That’s a Shareholder Problem!

2Posting by Eric Fletcher, CPA

For most large businesses, the personal financial needs of their shareholders, partners or members are of little concern.  Obviously, there is a market incentive to maximize the value of the company, thus enriching the owners, but the impact that the income or appreciation of the company has on the shareholders does not have to be a principal concern of management.  The exact opposite is true for the family business, where the finances of the company and its owners are almost inextricably bound.

For the small enterprise where ownership is concentrated in a tight circle of family members, the challenge of balancing the needs of the business and its owners is somewhat easier in that there are typically less barriers to communication between the owners and management.  In fact, they are oftentimes the same individuals.

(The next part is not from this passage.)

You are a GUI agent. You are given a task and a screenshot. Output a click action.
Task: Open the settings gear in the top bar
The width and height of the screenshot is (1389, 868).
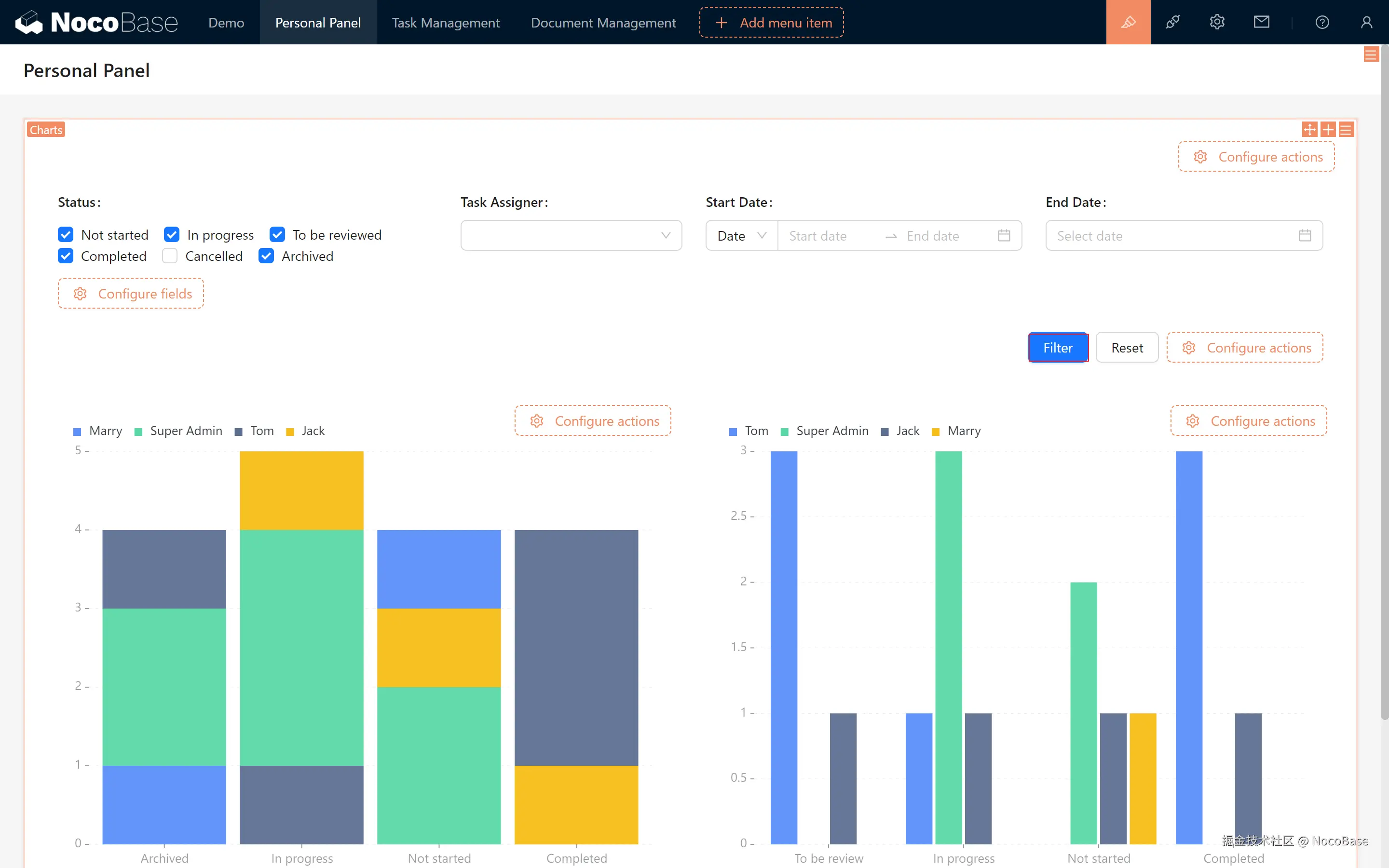pyautogui.click(x=1217, y=22)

For larger, more mature organizations or companies where ownership has become more dispersed to include non-active owners and professional management, it is probable that management has a very limited understanding of the financial needs of the owners or of their ability to satisfy these needs from sources outside of the company.  Owners are likely reluctant to share too much of their personal situation with “outsiders.”

Regardless of the size of the family business, there are going to be instances where the owners are likely going to look to the company to provide cash flow.  These instances may be directly related to ownership of the company, such as distributions to cover income taxes generated by pass-through income or to help provide liquidity in the event of an estate tax liability upon the death of the owner.  The cash needs of the owners may also be related to more personal matters such as costs of education or retirement, purchase of real estate or other investments.  No matter what the reason, these needs can become a strategic problem for the business and should be viewed as such in the long-term planning of the company.

As much as possible, the needs of the owners should be incorporated into the cash flow planning and strategic goals of the family business.  Of course in order to plan accordingly, the owners have to plan for themselves and share this information with management.  In larger organizations, professional managers or distant relatives are often reluctant to inquire about the personal finances of owners.  In a family business setting, it is crucial that they overcome this reluctance.  Wherever possible, professional managers and outside advisors should attempt to identify and incorporate the long-term plans of the owners into the strategic plan of the family business.  These professionals may also need to consider if they should take on an education role with the owners in order to facilitate proper consideration for the challenges to be faced.

Family business owners, managers and professional advisors must always be mindful of the unique nature of the enterprises they serve.  While this uniqueness can be made into strength, it also can create special and challenging problems that must be addressed if the business is to prosper and thrive for generations to come.  Communication, education and planning are key elements of success.